***** DATA

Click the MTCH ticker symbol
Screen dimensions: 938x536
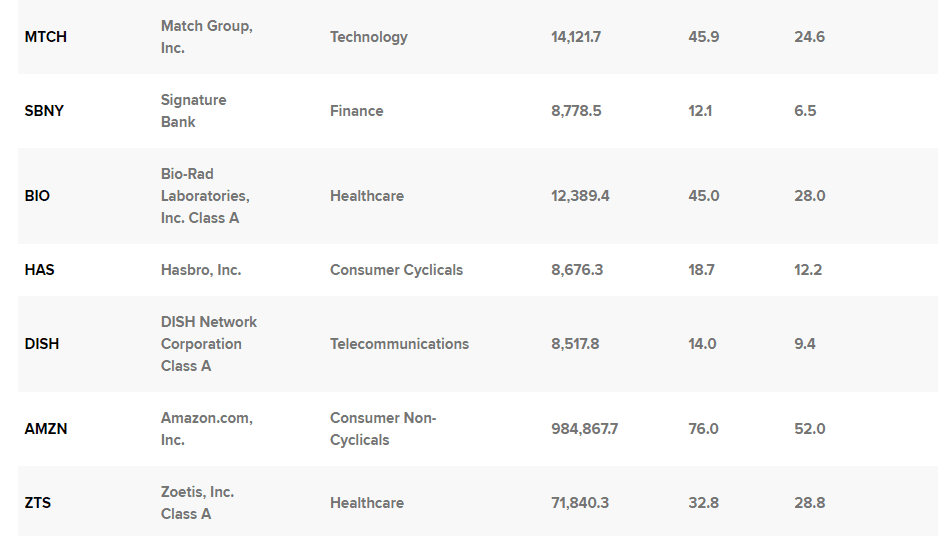46,37
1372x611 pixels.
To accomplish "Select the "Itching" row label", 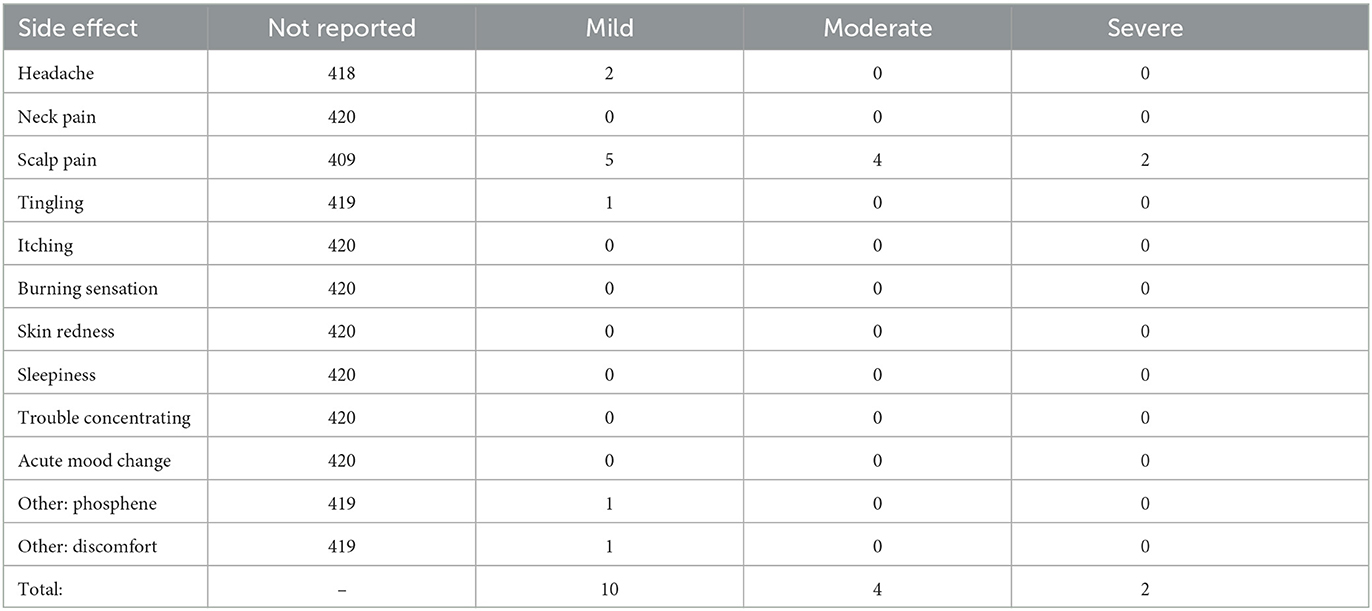I will coord(46,246).
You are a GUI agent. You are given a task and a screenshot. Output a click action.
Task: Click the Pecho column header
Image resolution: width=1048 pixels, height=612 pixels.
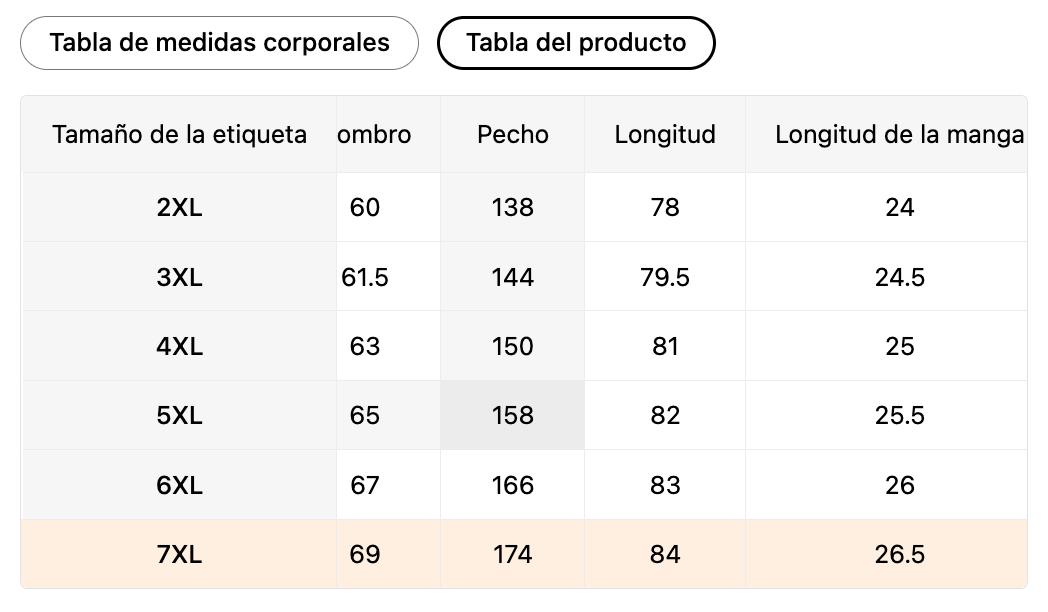tap(513, 135)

**********

#### PROBLEM REQUIREMENTS
Could you rewrite the material, starting at the line containing "You are a GUI" and ending at the end of the material, with "screenshot" swapped for "screen capture" and everything else left unchanged? Leave the pictures out of your answer.

#### CORRECT ANSWER
You are a GUI agent. You are given a task and a screen capture. Output a click action.
Task: Click the Pecho column header
Image resolution: width=1048 pixels, height=612 pixels.
tap(513, 135)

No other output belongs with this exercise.